More than 10 years ago, when we first developed this tutorial, there were few in our audience who had ever heard “the o word”. Today is a very different story, though. Because of Google’s Knowledge Graph and schema.org efforts, emerging applications in commercial and industrial IoT, sophisticated pharmacogenomics and related bioinformatics work, and increasing usage of semantics to address issues in finance such as “know your customer” (KYC), counterparty risk, and data governance more generally, our audiences are far more knowledgeable.

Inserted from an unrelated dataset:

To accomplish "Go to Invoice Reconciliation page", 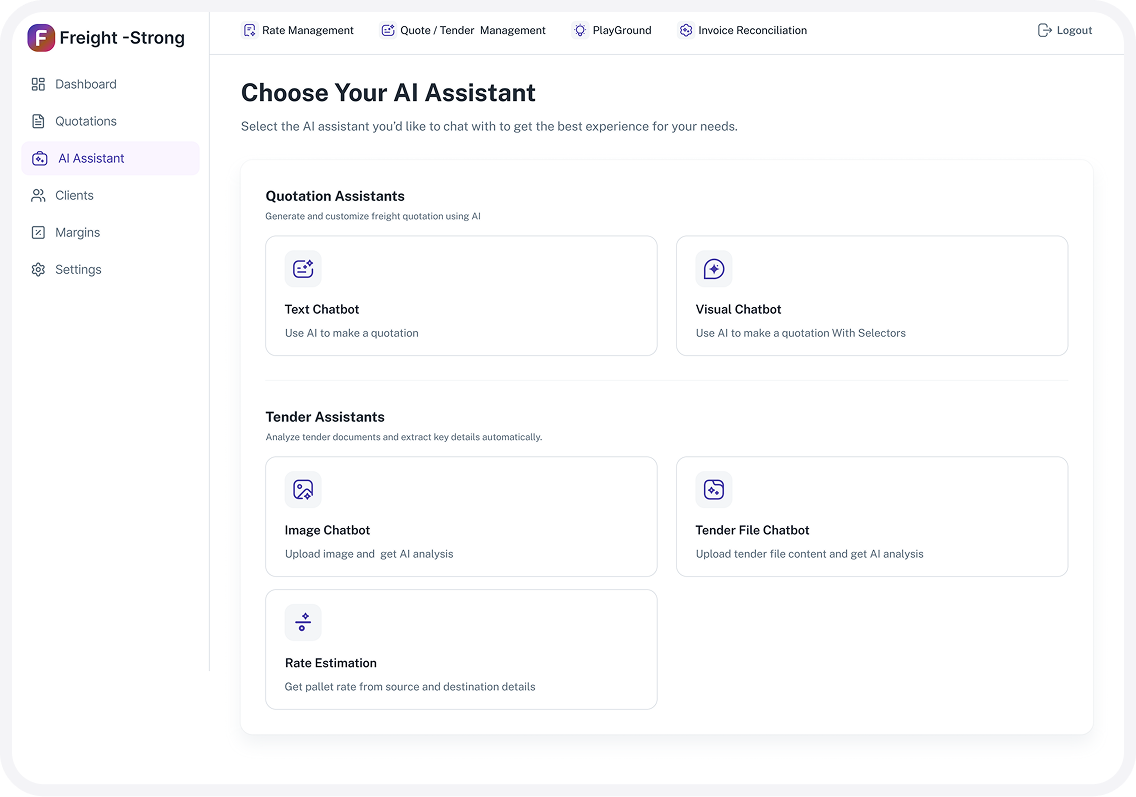I will [x=742, y=30].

This tutorial provides an overview of the knowledge representation landscape and attempts to de-mystify some of the ‘black art’ of ontology development. We will outline basic methodology steps developed over time from a combination of:

  • Business requirements analysis derived from best practices in business architecture capability and value stream analysis
  • Domain analysis using business requirements adapted from software engineering and use case analysis more generally
  • Conceptual modeling and terminology work
  • Best practices from Semantic Web colleagues as well as our own experience in building large, operational systems

Examples ranging from question answering to supporting docents in a historic garden, to recommendation systems for targeted advertising and marketing, to automated support for better detection of offside offenses in soccer matches, to applications in finance and healthcare will be covered, with a focus on the Web Ontology Language (OWL). We will touch on representation patterns, including extensions for business rules systems that dramatically improve rule set quality, reduce error, and increase manageability / understanding of the rules. We will also briefly cover appropriate use of OWL and more expressive languages such as RuleML, to help potential users understand both the power and limitations the languages impose on applications. Finally, we will provide an update on current trends in standardization of ontologies and the related infrastructure to use them in enterprise systems.

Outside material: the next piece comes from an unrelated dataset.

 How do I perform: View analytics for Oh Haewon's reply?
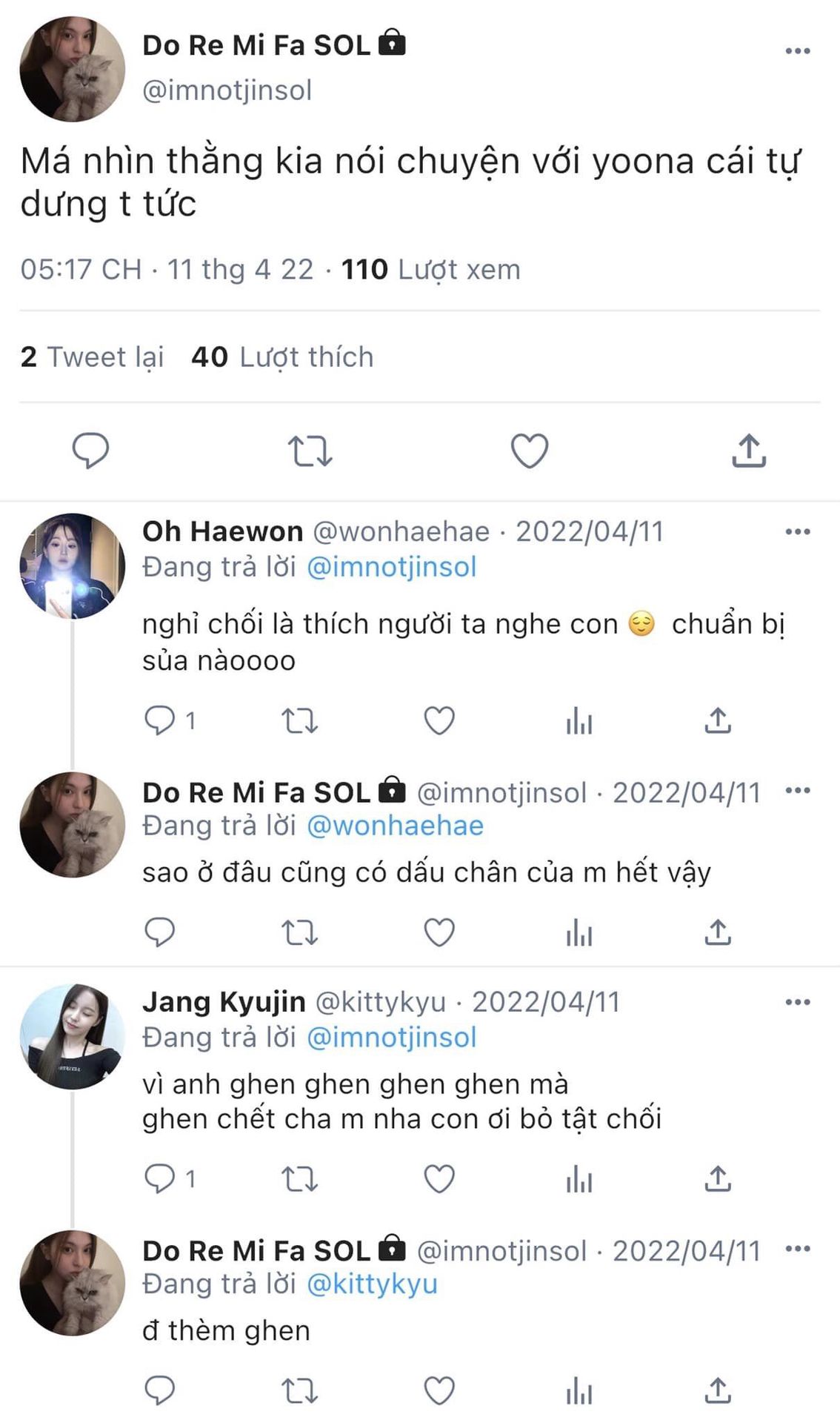tap(579, 720)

This tutorial provides a great introduction for those who are just beginning to “get their feet wet” in the field and can be helpful in setting the stage for the rest of the conference.

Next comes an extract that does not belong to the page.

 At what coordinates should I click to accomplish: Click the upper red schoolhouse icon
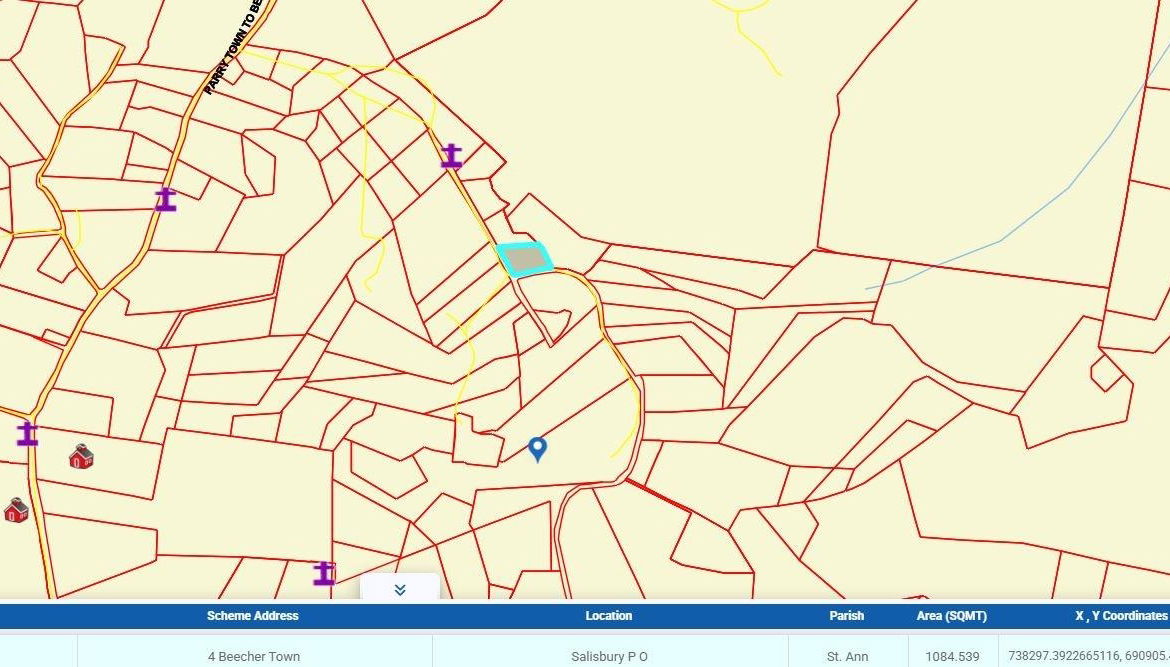81,457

Elisa Kendall has 30+ years' professional experience in the design, development and deployment of enterprise-scale information management systems. Her focus includes business and information architecture, knowledge representation strategies, and ontology engineering for clients in financial services, government, healthcare, manufacturing, media, and travel domains. She has pioneered best practices for marrying business architecture, conceptual modeling, and traditional software engineering with semantics to address complex information management issues. Elisa represents business and information architecture concerns on the Object Management Group or OMG's Architecture Board and contributes to a number of OMG standards, including the Financial Industry Business Ontology (FIBO) effort. She has participated in the ISO JTC1 SC32 WG2 Metadata working group and was a member of the W3C OWL and Best Practices working groups.

Deborah McGuinness is a Tetherless World Senior Constellation Chair, Professor of Computer and Cognitive Science, and founding director of the Web Science Research Center at Rensselaer Polytechnic Institute (RPI). She is recognized as a fellow of the AAAS for contributions to the Semantic Web, knowledge representation and reasoning, and received AAAI’s Robert Engelmore award for leadership in Semantic Web research and in bridging Artificial Intelligence (AI) and eScience, significant contributions to deployed AI applications, and extensive service to the AI community. Deborah is a leading authority on the Semantic Web and has been working in knowledge representation and reasoning for over 25 years. Deborah's research covers explanation, trust, ontologies, eScience, open data, and semantically-enabled integration. Prior to joining RPI, Deborah was acting director of the Knowledge Systems, Artificial Intelligence Laboratory and Senior Research Scientist at Stanford University.